Novergia, Regno Unito e Germania e la transizione ecologica in Italia

Nel novembre 2021 all’ex Ministero per la Transizione ecologica erano arrivate 64 manifestazioni di interesse rispetto l’approvazione di progetti, cofinanziati dal Pnrr, che riguardavano la costruzione di eolico offshore galleggiante. “55 da parte di imprese e associazioni di imprese, 3 da parte di associazioni di tutela ambientale (WWF, Legambiente e Greenpeace) e 7 da altri soggetti (ANEV, Elettricità futura, CNA, CGIL, Università Politecnico di Torino, OWEMES – associazione di ricercatori, CIRSAM – Consorzio Internazionale per lo sviluppo e ricerca adriatico e mediterraneo)”, scrive in una nota il ministero. “”Almeno 20 delle manifestazioni d’interesse hanno proposto progetti circostanziati, che in numerosi casi prevedono impianti flottanti collocati oltre le 12 miglia. In totale, sono stati esaminati 40 progetti di impianti eolici offshore flottanti, prevalentemente localizzati al largo della Sicilia e della Sardegna (più di 20), lungo la costa Adriatica (più di 10) e, per la restante parte, distribuiti tra Ionio e Tirreno“.

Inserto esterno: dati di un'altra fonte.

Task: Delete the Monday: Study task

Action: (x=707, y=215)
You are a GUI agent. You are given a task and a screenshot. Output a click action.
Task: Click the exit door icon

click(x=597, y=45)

“Oggi l’onshore nel Sud Italia è saturo. Invece al largo della Sicilia, ma anche a sud di Tranto, nello Ionio, c’è possibilità di sfruttamento. Però quest’ultimo, come il mare intorno alla Sardegna ha fondali profondi a differenza di quelli dell’Adriatico del Nord Italia, che purtroppo scontano il fatto di non avere una grande siti ad alto potenziale di sfruttamento”. L’Italia da questo punto di vista è estremamente indietro, non avendo di fatto parchi eloici offshore in funzione (Taranto permettendo). “Non si capisce perché all’estero, tra Regno Unito e Germania, l’offshore è quasi paragonabile all’onshore, anzi nel Regno Unito, soprattutto al largo nella Scozia sono la maggioranza, mentre da noi non è praticamente sfruttato”. In Novergia l’Hywind Tampen, a 140km al largo delle coste scandinave, in acque profonde quasi 300m, è il più grande parco eolico galleggiante al mondo con il suo potenziale da 88MW. E tra le aziende che lo gestiscono c’è anche l’Eni. L’azienda che lo ha costruito, la Equinor, nel 2017 aveva inaugurato il primo parco eolico galleggiante al mondo, al largo della Scozia.

In Italia, poi, c’è anche un problema di tipo economico, come ricorda Gualtieri: “Scontiamo la problematica degli incentivi dati 10 anni fa. L’incertezza del mantenimento, con il rischio di essere tagliati ad ogni cambio di governo. I grandi gruppi industriali si indebitano con le banche e quindi vorrebbero avere la sicurezza che tali incentivi vengano mantenuti costanti nel tempo, in periodi definiti. I problemi economici, alla fine, si riversano sulla collettività, su questa famosa transizione verde che dovremmo fare tutti e invece, per vari motivi, è ostacolata”.